Information provided:
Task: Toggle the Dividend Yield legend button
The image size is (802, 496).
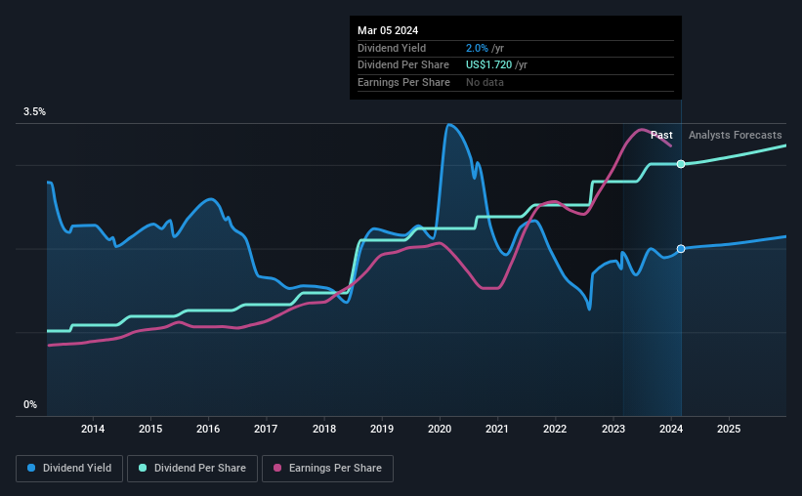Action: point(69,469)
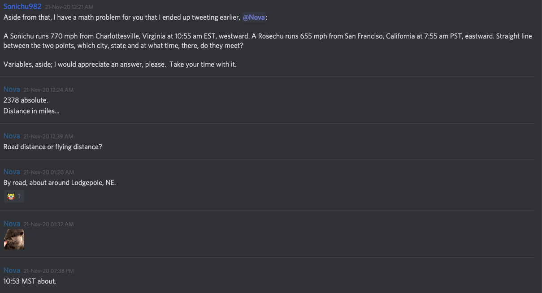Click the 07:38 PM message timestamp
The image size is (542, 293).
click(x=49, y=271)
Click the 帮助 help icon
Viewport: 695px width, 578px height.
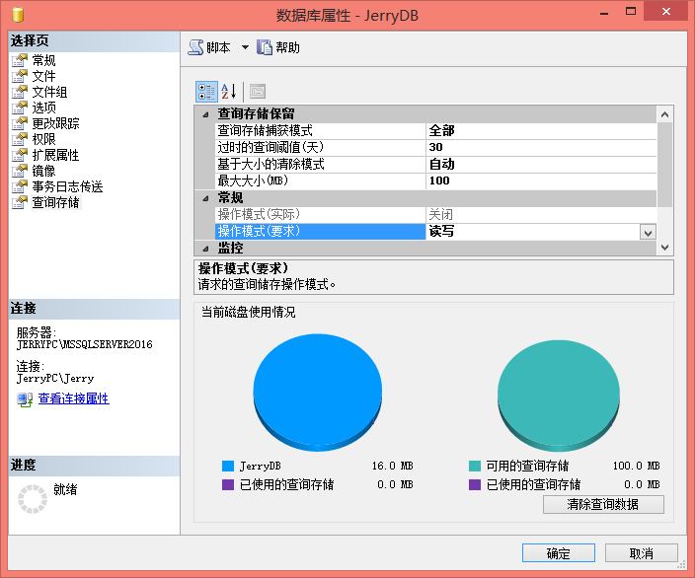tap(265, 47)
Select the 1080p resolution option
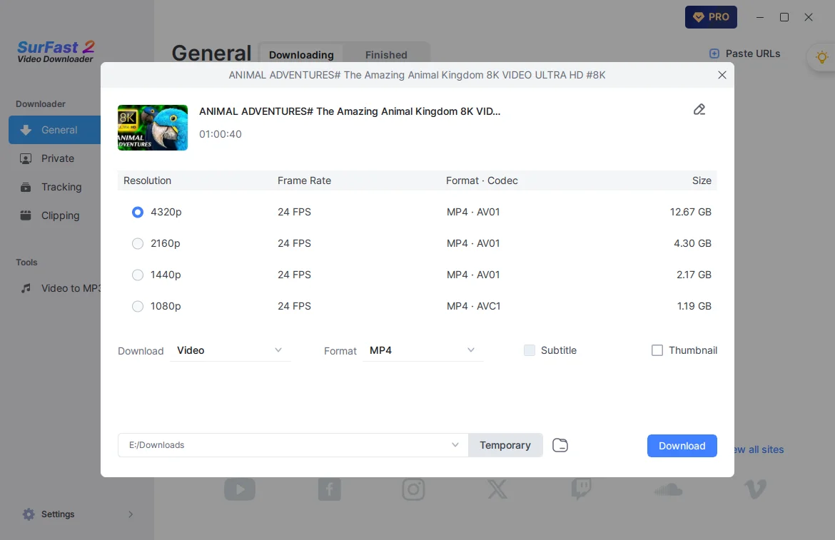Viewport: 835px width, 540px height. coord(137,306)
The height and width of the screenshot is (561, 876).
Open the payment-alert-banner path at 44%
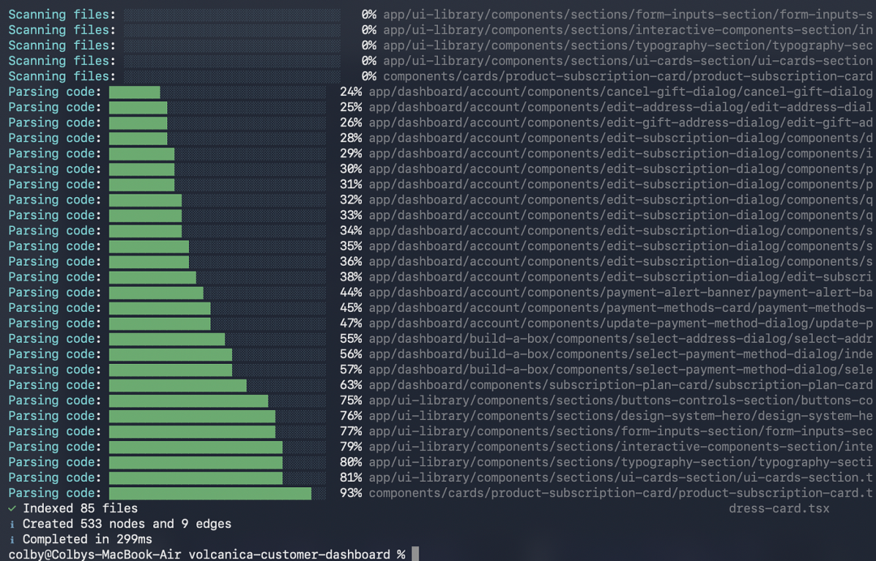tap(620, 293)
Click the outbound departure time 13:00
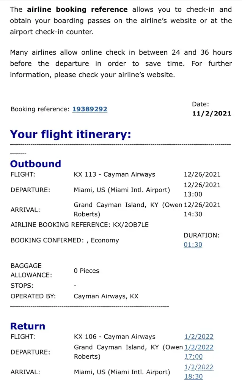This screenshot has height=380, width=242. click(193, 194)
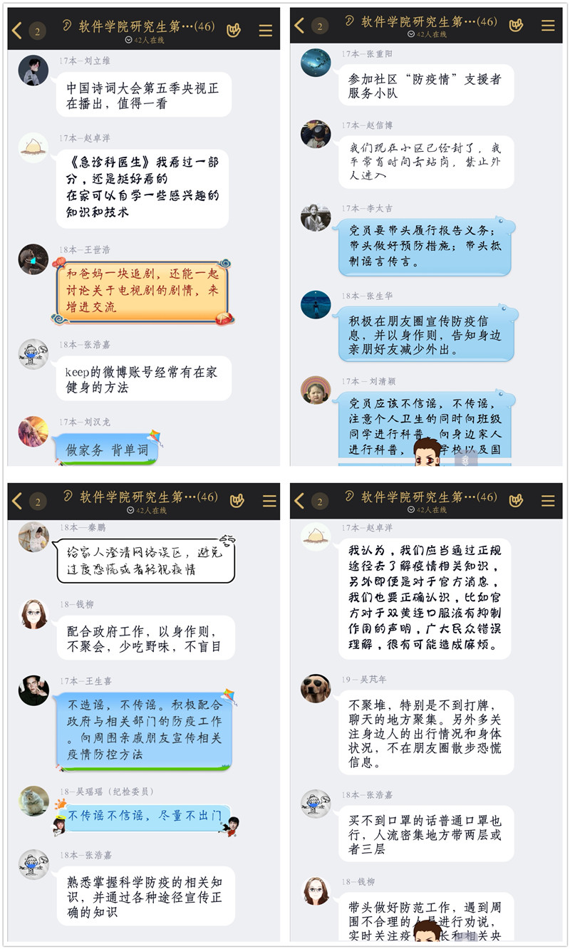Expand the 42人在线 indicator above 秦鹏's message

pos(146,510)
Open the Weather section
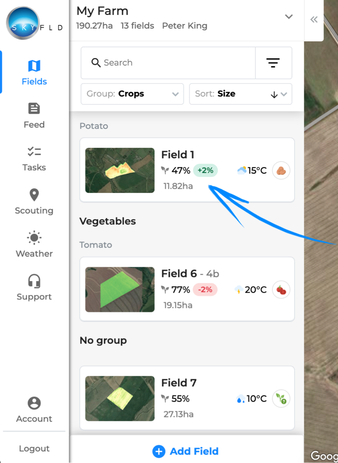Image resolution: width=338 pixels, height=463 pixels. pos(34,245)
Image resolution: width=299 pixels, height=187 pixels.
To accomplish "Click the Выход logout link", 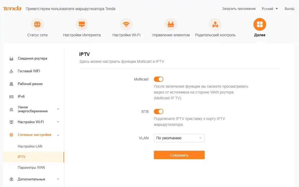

Exercise objective: Write out again, exactly, the lines from the start of the listing up to the line containing "Image resolution: width=299", with both ends and without pictures.

Solution to this problem:
Task: Toggle the Dividend Yield legend button
The image size is (802, 496).
Action: point(69,469)
Click the 07:38 PM message timestamp
The image size is (542, 293).
click(x=49, y=271)
Click the 帮助 help icon
Viewport: 695px width, 578px height.
tap(265, 47)
Select the 1080p resolution option
Viewport: 835px width, 540px height. coord(137,306)
The height and width of the screenshot is (561, 876).
Open the payment-alert-banner path at 44%
tap(620, 293)
Click the outbound departure time 13:00
This screenshot has height=380, width=242. click(193, 194)
Expand the 42人在线 indicator above 秦鹏's message

pos(146,510)
Open the Weather section
Image resolution: width=338 pixels, height=463 pixels. pos(34,245)
Image resolution: width=299 pixels, height=187 pixels.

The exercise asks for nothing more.